There are some movies that just exist. They’re not bad, they’re not good, they’re not even average. They just are. The Girl in the Photographs is, at its heart, one of those movies, one you on the surface should forget as soon as you have watched it. But, and there is a but here! The Girl in the Photographs might not be the most memorable of ninety-five minutes you’ll ever experience, but there is one performance that serves as something more than just a saving grace: I give you Mr. Kal Penn.

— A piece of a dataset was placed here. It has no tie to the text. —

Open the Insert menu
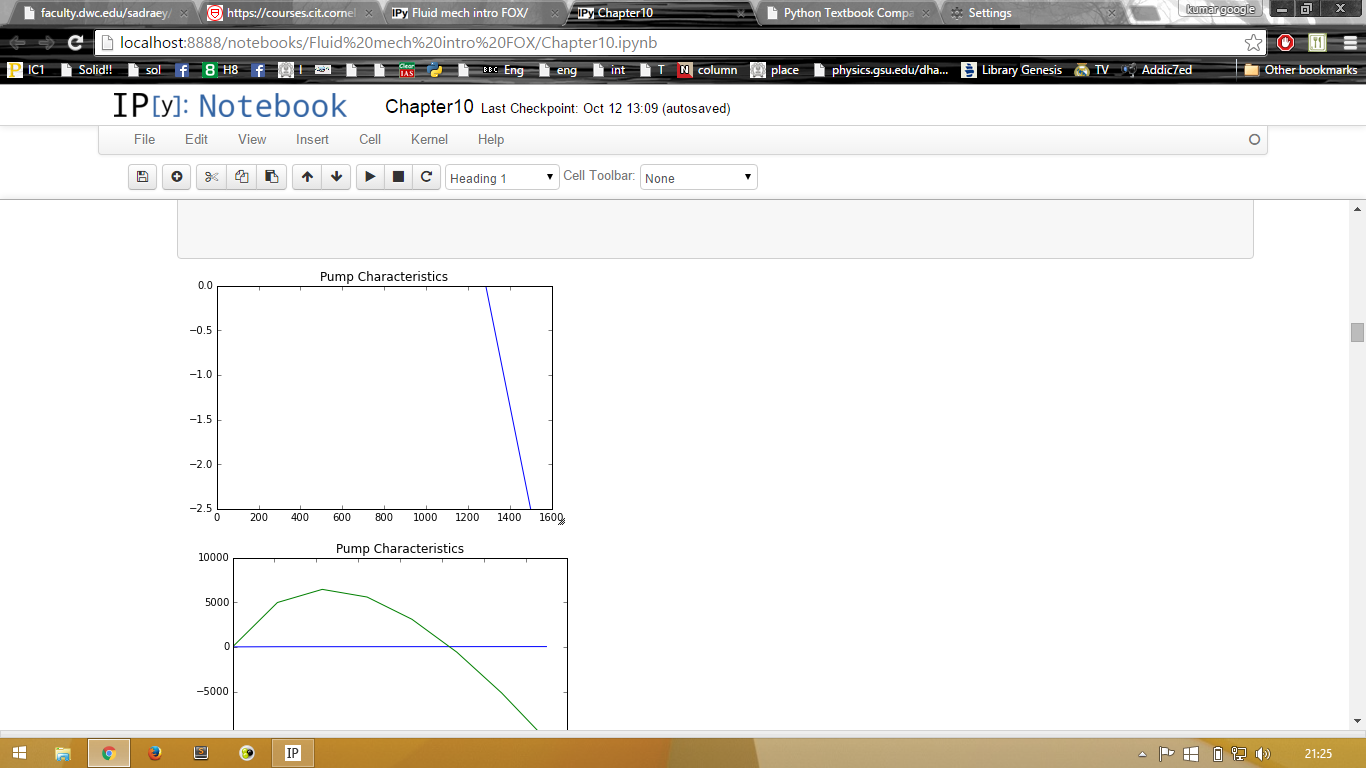The width and height of the screenshot is (1366, 768). coord(312,139)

Penn—best known for the Harold & Kumar films—isn’t even the star of the movie. Claudia Lee has that dubious honor, and she doesn’t get much more than the baseline horror-thriller material to work with. You know the drill: stalked by a serial killer who leaves photos of his latest victims for her to find, she now has to deal with being the possible next victim. That kind of thing. Not exactly thrillingly deep, but then, something suitable for a lazy Sunday if nothing else.

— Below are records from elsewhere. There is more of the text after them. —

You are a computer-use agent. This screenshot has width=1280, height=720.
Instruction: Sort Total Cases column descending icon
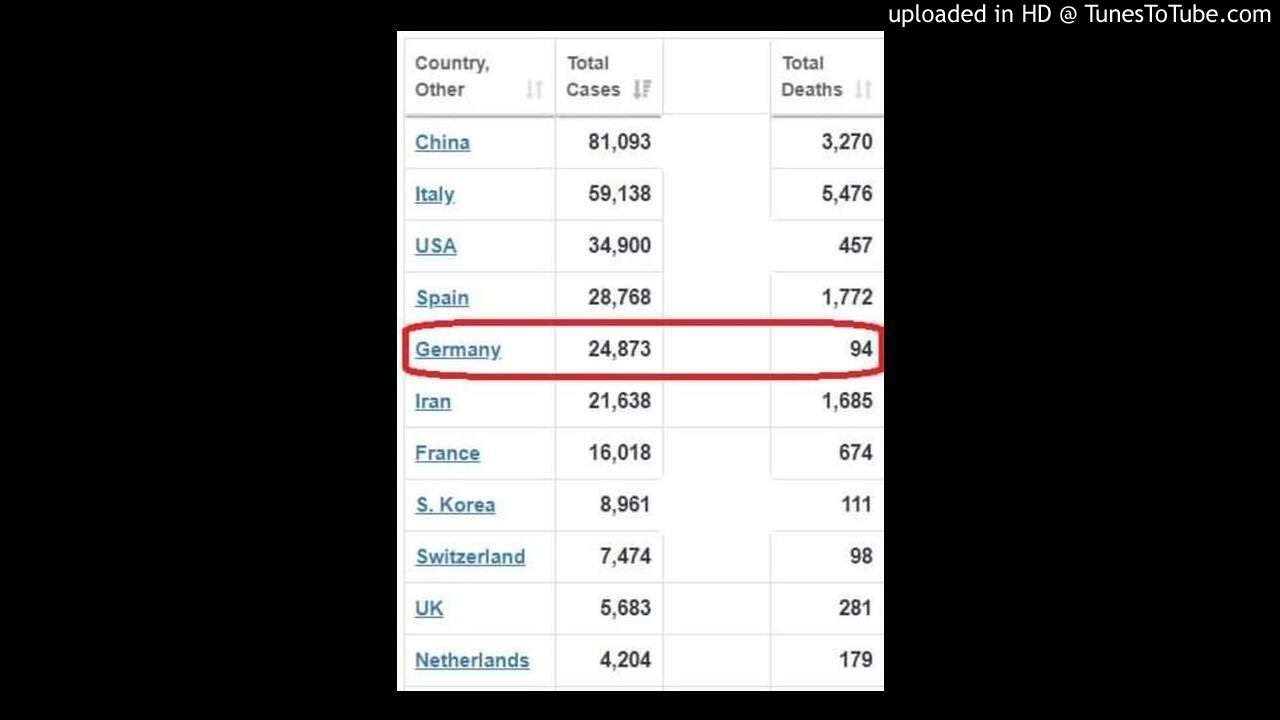642,90
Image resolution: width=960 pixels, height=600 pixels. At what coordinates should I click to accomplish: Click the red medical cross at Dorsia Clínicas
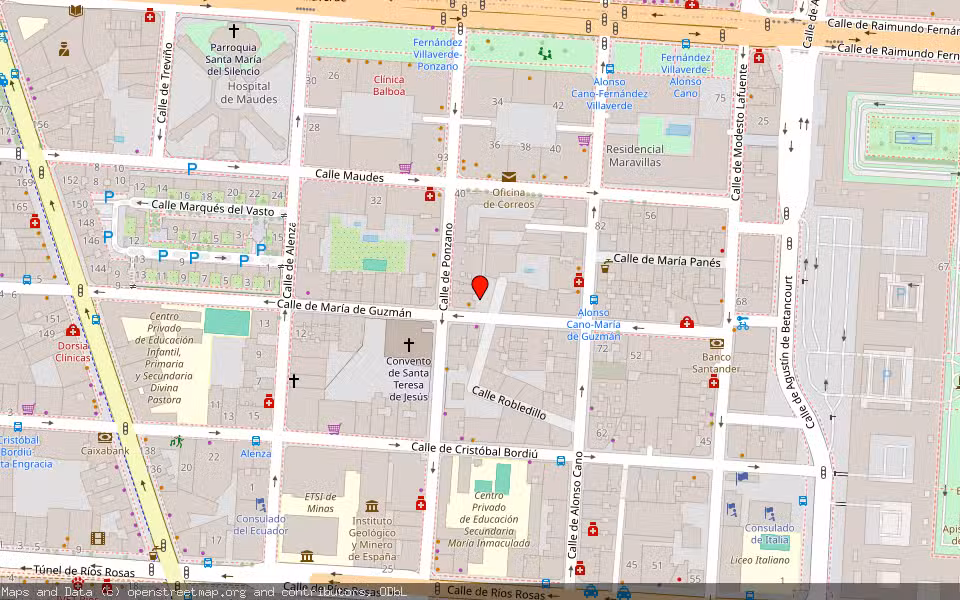click(73, 331)
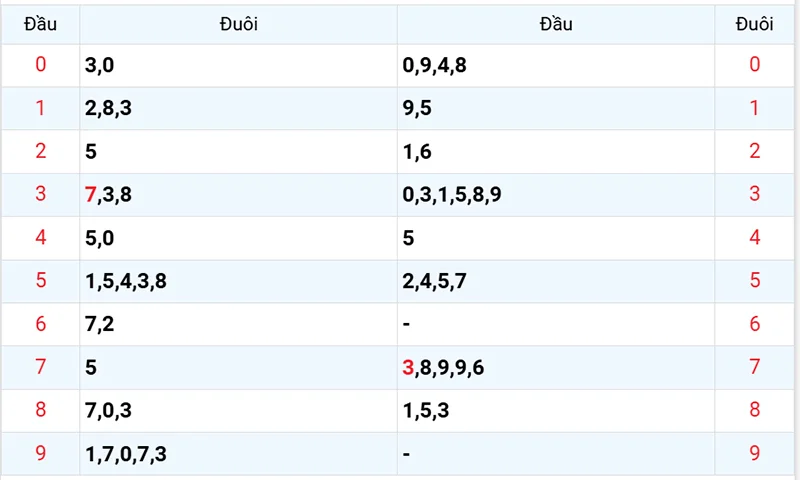800x480 pixels.
Task: Click the right-side Đuôi column header
Action: pos(754,24)
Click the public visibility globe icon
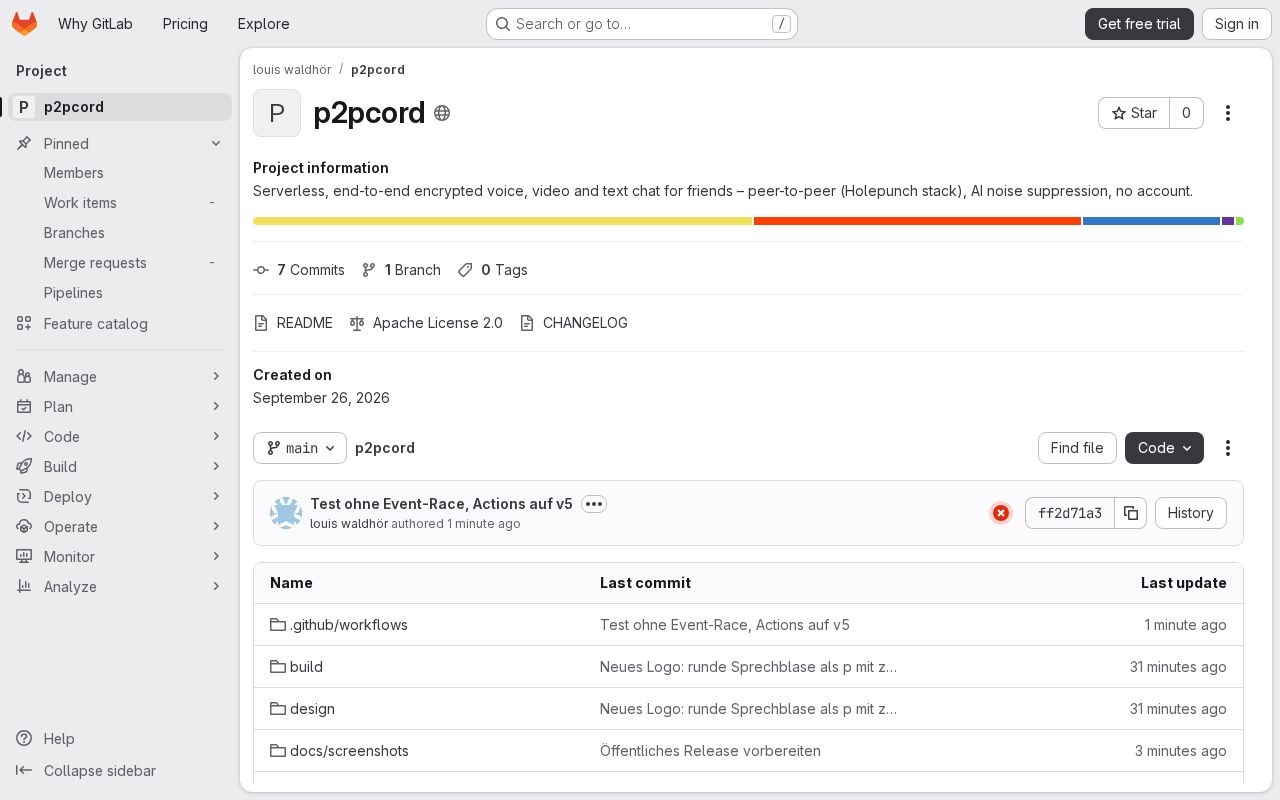Image resolution: width=1280 pixels, height=800 pixels. click(x=442, y=113)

Where The Girl in the Photographs strikes gold is with Penn’s portrayal of a narcissistic photographer who becomes obsessed with the serial killer’s work. Convinced that he is copying his style, and resentful that the photos are more
edgy than his work, Peter Hemmings (named after David Hemmings from the classic Blow Up, and based on real-life photographer Terry Richardson) brings his crew to the small town where the photos appeared. You can probably guess where it goes from there.
Penn is absolutely great in this film. Every snarky comment, every carefully worded insult, every aloof mannerism hit home. The Girl in the Photographs isn’t a comedy, but Penn’s character works perfectly on a Scream-type level. Each time he appears on the screen, you know something sardonically watchable will happen, and Penn clearly is having a good time with the role.
And that is all that is required, really. The rest of the movie is there to serve up this great, dark humor. It might not happen enough, but it’s always worth the wait.
Watch The Girl in the Photographs for what it is: something easily digestible. There aren’t many scares, but the laughs you get makes it worth the ride and Kal Penn is in my mind a golden god.
This was Wes Craven’s last film—he served as a producer.